L’association royale néerlandaise des kinésithérapeutes (Koninklijk Nederlands Genootschap voor Fysiotherapie, KNGF) recommande la gymnastique médicale pour soulager la douleur et améliorer les capacités fonctionnelles physiques (7) de l’arthrose du genou. Le guide de bonne pratique de Duodecim publié par EBMPracticeNet recommande l’activité physique et fait référence aux activités de type aérobie et à la kinésithérapie pour la force et la souplesse. Cependant, ce guide de bonne pratique n’indique pas s’il convient ou non de combiner ces exercices (8). Dans la même ligne, l’association néerlandaise des médecins de famille (NHG) conseille un mode de vie actif comportant au moins une demi-heure par jour de mouvement intensif, au besoin avec l’accompagnement d’un kinésithérapeute (9).

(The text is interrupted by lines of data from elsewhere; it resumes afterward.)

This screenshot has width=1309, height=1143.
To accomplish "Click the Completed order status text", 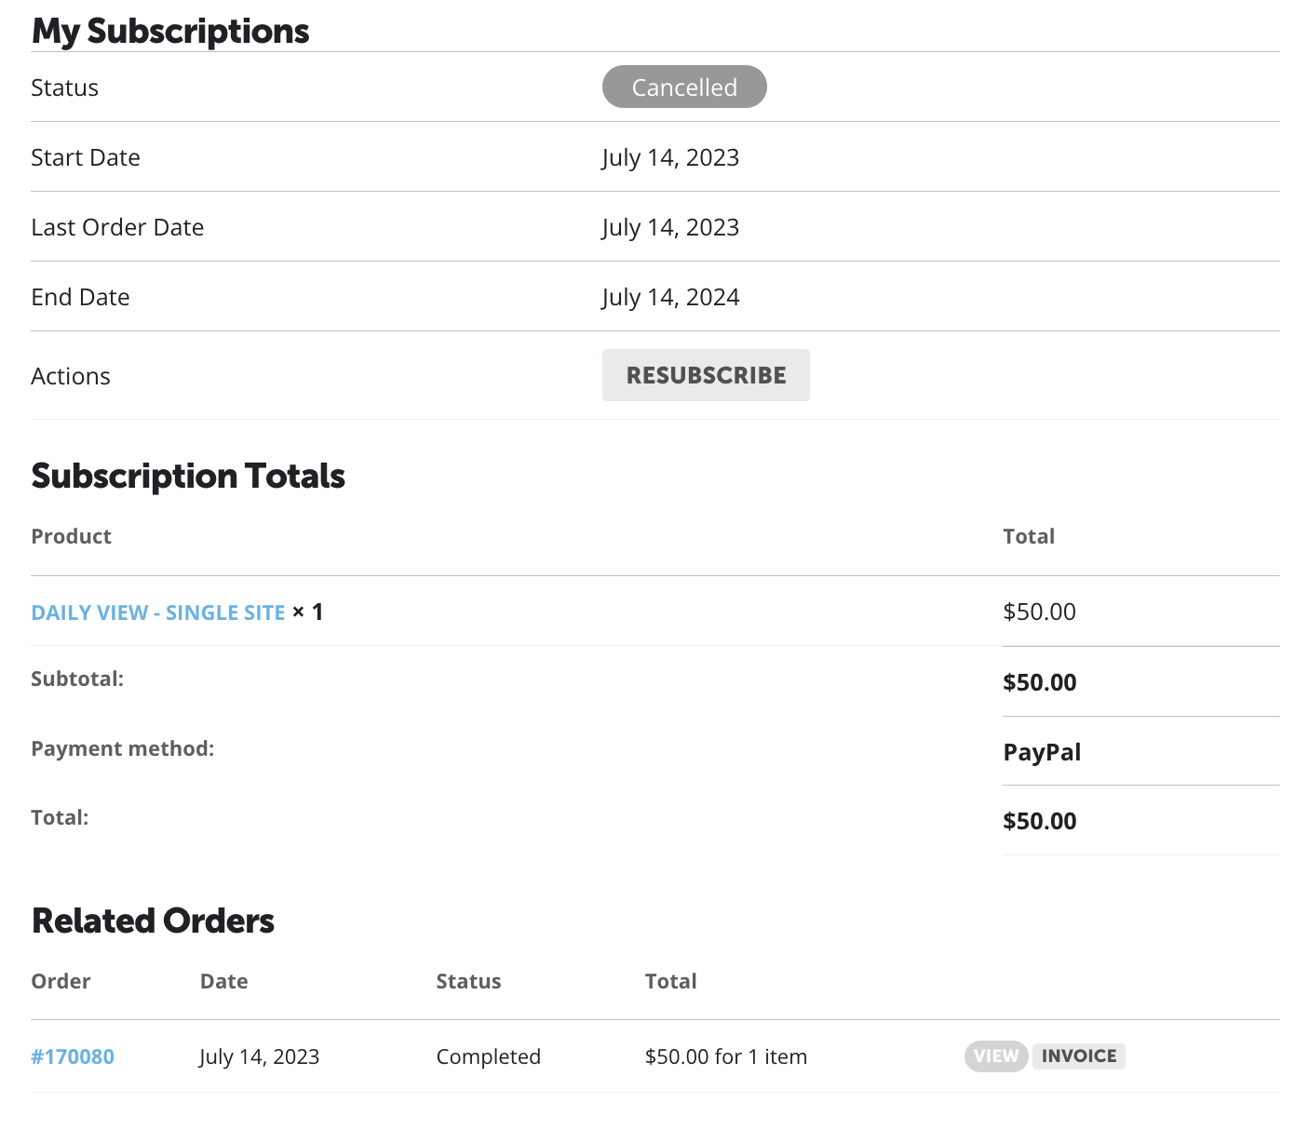I will (488, 1056).
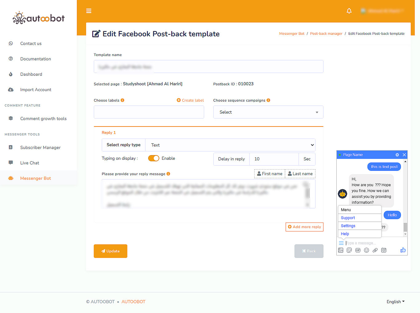Click the GIF icon in chat preview
The image size is (420, 313).
point(358,250)
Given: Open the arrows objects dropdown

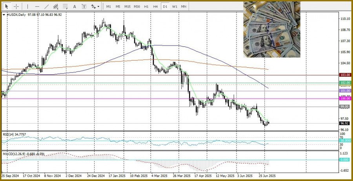Looking at the screenshot, I should [x=95, y=7].
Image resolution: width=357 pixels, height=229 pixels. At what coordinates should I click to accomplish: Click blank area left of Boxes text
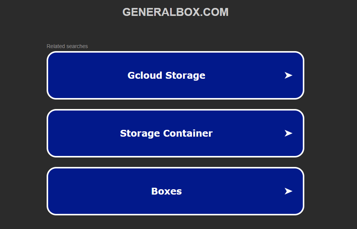click(x=99, y=191)
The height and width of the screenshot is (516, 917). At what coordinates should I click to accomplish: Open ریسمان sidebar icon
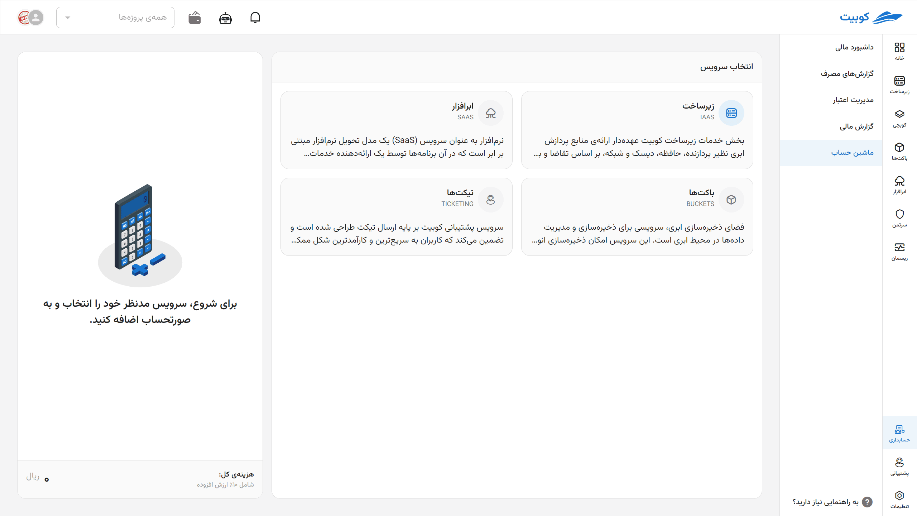[899, 252]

La présente méta-analyse réaffirme que la gymnastique médicale est indiquée en cas d’arthrose du genou. La méta-régression ne nous autorise toutefois pas encore à déterminer quelle forme et quelle fréquence de gymnastique médicale sont les plus efficaces.

 

 

Références

  1. Fransen M, McConnell S. Exercise for osteoarthritis of the knee. Cochrane Database Syst Rev 2008, Issue 10.
  2. Bartels EM, Lund H, Hagen KB, et al. Aquatic exercise for the treatment of knee and hip osteoarthritis. Cochrane Database Syst Rev 2007, Issue 8.

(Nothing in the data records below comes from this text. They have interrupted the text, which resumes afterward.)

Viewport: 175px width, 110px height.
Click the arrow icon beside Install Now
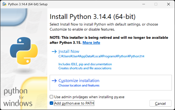point(54,51)
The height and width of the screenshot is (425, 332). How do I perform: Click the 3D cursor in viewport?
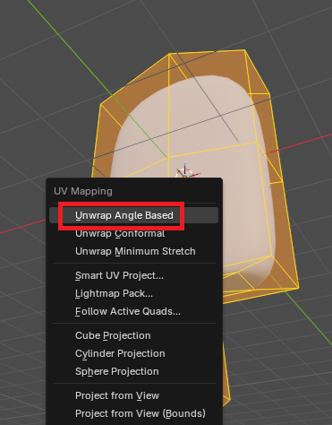185,172
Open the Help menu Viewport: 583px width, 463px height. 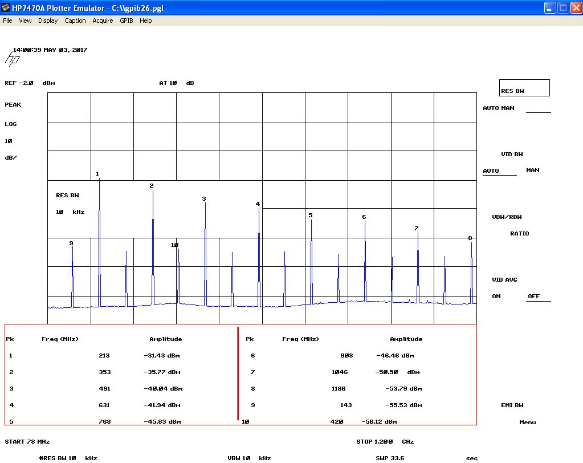coord(146,21)
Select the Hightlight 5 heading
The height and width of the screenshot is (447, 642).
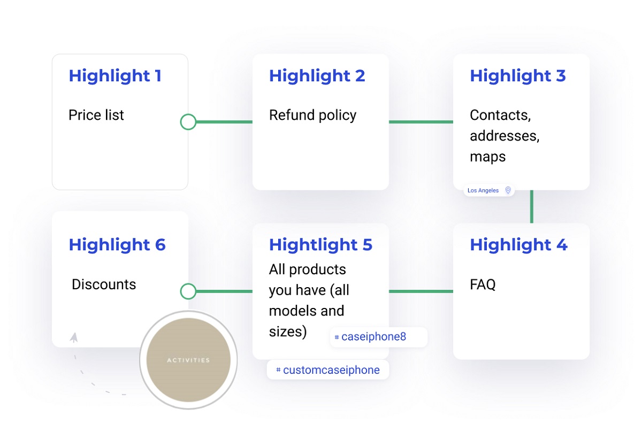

  3. Uthman OA, van der Windt DA, Jordan JL, et al. Exercise for lower limb osteoarthritis: systematic review incorporating trial sequential analysis and network meta-analysis. BMJ 2013 20;347:f5555.

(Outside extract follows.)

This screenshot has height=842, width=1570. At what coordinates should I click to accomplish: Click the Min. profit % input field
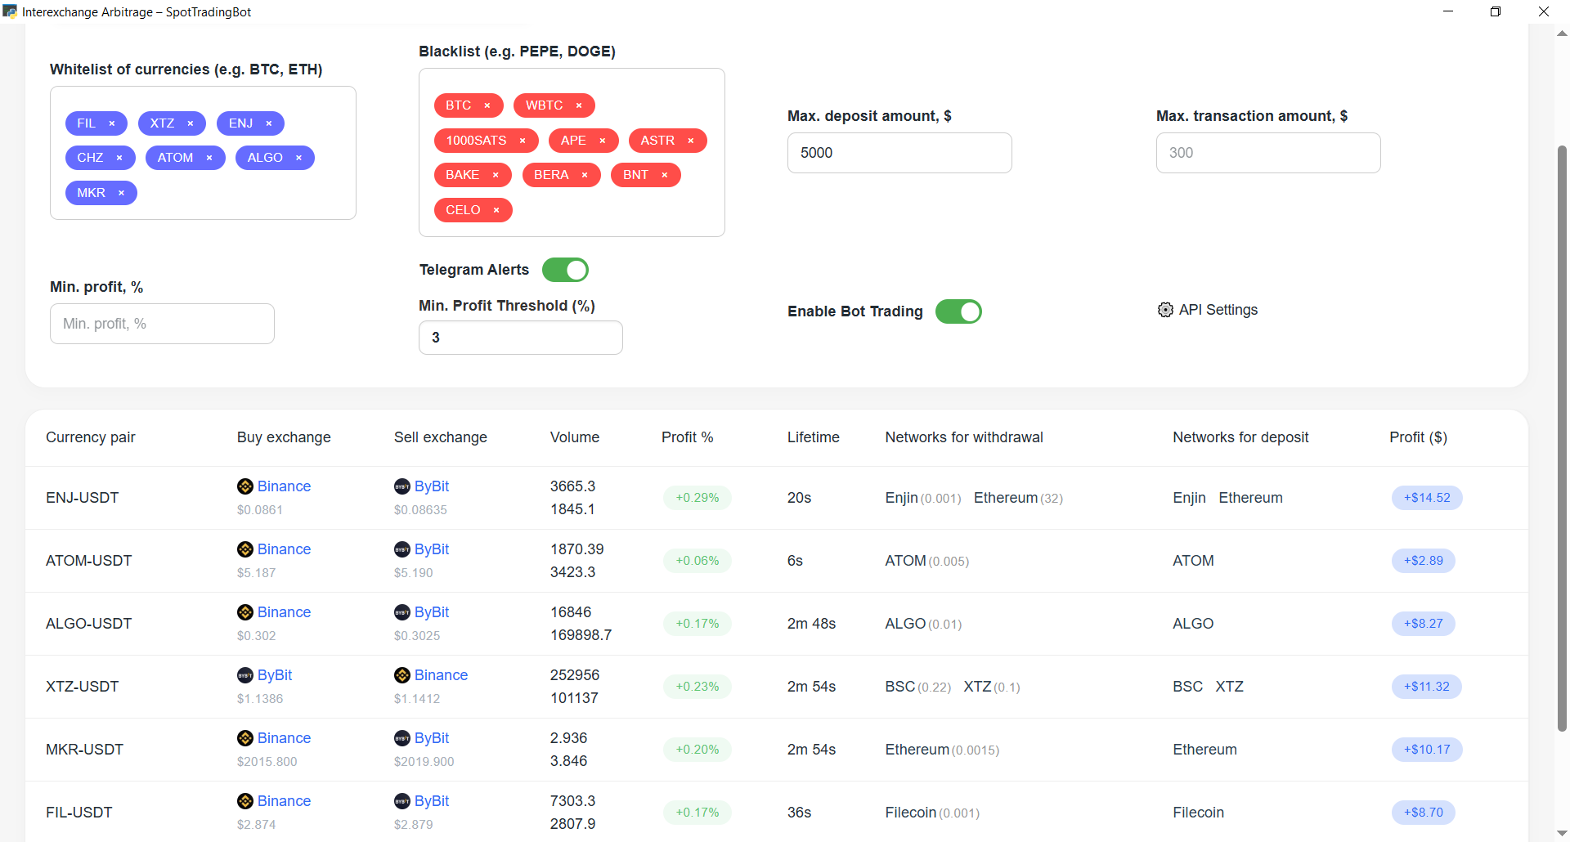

  4. Van de Velde S. Programmes d’exercices pour l’arthrose des membres inférieurs. MinervaF 2014;13(4):43-4.
  5. Altman R, Asch E, Bloch D, et al. Development of criteria for the classification and reporting of osteoarthritis: classification of osteoarthritis of the knee. Diagnostic and Therapeutic Criteria Committee of the American Rheumatism Association. Arthritis Rheum 1986;29:1039-49.
  6. Poelman T. Comment interpréter une différence moyenne standardisée (DMS) ? MinervaF 2014;13(4):51.
  7. Koninklijk Nederlands Genootschap voor Fysiotherapie. KNGF-richtlijn Artrose heup-knie. KNGF 2010.
  8. L'arthrose. Duodecim Medical Publications Ltd. Dernier mis à jour: 23.03.2011. URL: https://www.ebmpracticenet.be/fr/pages/default.aspx?ebmid=ebm00396
  9. Belo JN, Bierma-Zeinstra SM, Raaijmakers AJ. NHG-Standaard Niet-traumatische knieproblemen bij volwassenen (Eerste herziening). Huisarts Wet 2008:51:229-40.